**ABOUT THIS EXERCISE**
For this exercise, restate word for word only the lines from the first line of the data to the line containing "Select marker M3".

**RECORDS FOR THIS TASK**

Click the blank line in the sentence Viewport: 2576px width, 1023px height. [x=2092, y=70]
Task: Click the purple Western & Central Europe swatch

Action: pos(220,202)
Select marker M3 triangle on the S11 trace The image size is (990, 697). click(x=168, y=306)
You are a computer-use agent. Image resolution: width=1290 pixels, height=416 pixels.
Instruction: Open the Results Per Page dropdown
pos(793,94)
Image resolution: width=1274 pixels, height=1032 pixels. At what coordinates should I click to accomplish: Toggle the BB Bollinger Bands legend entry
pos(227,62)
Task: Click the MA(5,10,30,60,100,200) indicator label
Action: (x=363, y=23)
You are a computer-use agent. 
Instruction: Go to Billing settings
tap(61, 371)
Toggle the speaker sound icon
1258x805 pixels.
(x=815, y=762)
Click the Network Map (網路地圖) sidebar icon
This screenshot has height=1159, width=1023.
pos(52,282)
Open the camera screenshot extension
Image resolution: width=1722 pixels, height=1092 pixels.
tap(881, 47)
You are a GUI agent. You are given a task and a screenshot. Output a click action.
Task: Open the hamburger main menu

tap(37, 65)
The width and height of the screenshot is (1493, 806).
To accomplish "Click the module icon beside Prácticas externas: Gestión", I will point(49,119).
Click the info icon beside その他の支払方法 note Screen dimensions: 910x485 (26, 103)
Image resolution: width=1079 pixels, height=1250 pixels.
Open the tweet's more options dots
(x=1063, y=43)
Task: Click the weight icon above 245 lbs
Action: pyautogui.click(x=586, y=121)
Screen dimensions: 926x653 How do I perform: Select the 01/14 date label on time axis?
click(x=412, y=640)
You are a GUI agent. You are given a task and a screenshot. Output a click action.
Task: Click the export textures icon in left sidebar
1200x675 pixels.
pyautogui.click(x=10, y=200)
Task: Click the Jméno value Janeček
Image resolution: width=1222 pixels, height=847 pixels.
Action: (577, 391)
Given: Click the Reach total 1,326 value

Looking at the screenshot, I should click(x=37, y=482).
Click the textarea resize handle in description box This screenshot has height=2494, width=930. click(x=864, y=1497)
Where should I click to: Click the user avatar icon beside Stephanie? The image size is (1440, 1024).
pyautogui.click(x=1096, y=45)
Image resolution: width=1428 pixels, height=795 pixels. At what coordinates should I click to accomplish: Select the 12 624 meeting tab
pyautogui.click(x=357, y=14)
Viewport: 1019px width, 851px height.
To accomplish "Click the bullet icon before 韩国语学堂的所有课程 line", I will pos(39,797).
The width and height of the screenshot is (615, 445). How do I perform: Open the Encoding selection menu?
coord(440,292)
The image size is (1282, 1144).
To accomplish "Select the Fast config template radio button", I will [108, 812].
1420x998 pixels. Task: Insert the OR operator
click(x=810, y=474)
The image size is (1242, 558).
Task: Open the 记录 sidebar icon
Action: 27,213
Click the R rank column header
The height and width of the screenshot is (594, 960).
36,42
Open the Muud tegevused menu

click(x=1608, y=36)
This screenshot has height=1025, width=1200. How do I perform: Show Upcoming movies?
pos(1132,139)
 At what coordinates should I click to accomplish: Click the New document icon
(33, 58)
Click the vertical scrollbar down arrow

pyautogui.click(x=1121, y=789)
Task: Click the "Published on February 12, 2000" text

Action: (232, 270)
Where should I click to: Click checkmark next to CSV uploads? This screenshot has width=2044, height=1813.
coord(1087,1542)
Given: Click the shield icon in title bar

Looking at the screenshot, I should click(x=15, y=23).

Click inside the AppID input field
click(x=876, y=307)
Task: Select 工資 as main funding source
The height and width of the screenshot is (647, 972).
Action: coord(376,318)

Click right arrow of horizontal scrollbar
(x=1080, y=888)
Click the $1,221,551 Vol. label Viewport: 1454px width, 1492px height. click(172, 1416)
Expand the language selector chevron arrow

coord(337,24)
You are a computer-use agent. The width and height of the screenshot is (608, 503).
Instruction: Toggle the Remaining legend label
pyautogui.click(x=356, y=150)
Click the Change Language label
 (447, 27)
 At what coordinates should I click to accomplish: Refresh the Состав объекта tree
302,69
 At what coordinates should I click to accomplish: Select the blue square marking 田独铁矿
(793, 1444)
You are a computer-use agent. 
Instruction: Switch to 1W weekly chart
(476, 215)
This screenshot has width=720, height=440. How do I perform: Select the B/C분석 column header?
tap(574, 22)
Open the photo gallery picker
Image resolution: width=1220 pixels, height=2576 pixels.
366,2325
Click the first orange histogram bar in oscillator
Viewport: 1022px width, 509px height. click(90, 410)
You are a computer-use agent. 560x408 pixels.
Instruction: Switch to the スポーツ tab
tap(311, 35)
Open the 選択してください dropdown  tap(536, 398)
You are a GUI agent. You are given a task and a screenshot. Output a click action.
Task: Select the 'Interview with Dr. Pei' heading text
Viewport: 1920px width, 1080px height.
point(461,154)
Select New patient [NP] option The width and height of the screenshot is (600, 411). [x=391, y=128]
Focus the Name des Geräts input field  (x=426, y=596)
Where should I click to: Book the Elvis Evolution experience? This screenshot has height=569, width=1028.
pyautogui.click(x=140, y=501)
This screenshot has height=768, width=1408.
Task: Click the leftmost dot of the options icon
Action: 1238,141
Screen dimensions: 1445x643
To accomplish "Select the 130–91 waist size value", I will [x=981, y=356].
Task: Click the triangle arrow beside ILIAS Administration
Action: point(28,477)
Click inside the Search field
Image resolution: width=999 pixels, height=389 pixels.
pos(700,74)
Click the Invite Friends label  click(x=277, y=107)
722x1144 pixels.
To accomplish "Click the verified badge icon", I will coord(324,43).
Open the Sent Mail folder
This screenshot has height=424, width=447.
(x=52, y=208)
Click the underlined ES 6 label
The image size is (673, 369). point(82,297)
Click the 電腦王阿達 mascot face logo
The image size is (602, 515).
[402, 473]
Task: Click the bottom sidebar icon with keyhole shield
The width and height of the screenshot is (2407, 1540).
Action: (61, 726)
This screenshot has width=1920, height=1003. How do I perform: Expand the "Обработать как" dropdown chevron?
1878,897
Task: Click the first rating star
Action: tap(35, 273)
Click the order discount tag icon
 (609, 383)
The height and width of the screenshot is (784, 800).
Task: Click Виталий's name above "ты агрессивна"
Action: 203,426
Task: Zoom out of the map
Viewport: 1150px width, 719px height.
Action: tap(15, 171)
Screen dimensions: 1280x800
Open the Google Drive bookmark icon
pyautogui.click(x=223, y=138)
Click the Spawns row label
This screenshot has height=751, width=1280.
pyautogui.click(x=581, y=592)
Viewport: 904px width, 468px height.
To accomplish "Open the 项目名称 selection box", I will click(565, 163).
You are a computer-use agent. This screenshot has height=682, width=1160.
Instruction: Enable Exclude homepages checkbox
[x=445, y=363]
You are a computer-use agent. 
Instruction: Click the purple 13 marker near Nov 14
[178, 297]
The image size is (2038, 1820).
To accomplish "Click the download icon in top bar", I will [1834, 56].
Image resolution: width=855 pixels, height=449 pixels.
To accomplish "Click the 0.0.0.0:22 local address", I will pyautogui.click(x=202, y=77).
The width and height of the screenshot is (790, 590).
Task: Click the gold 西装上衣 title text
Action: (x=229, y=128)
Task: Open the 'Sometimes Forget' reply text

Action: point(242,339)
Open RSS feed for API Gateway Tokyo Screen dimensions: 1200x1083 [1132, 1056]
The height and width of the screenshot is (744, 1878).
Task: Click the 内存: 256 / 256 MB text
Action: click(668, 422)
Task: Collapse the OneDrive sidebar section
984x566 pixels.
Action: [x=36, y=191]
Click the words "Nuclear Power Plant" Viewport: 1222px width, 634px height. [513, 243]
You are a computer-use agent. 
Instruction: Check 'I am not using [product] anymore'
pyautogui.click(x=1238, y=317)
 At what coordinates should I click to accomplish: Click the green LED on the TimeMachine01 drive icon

**ANSWER SECTION**
Click the blank line in the sentence Viewport: 2576px width, 1023px height. [x=2092, y=70]
Task: Click the purple Western & Central Europe swatch

Action: pos(220,202)
Select marker M3 triangle on the S11 trace The image size is (990, 697). click(x=168, y=306)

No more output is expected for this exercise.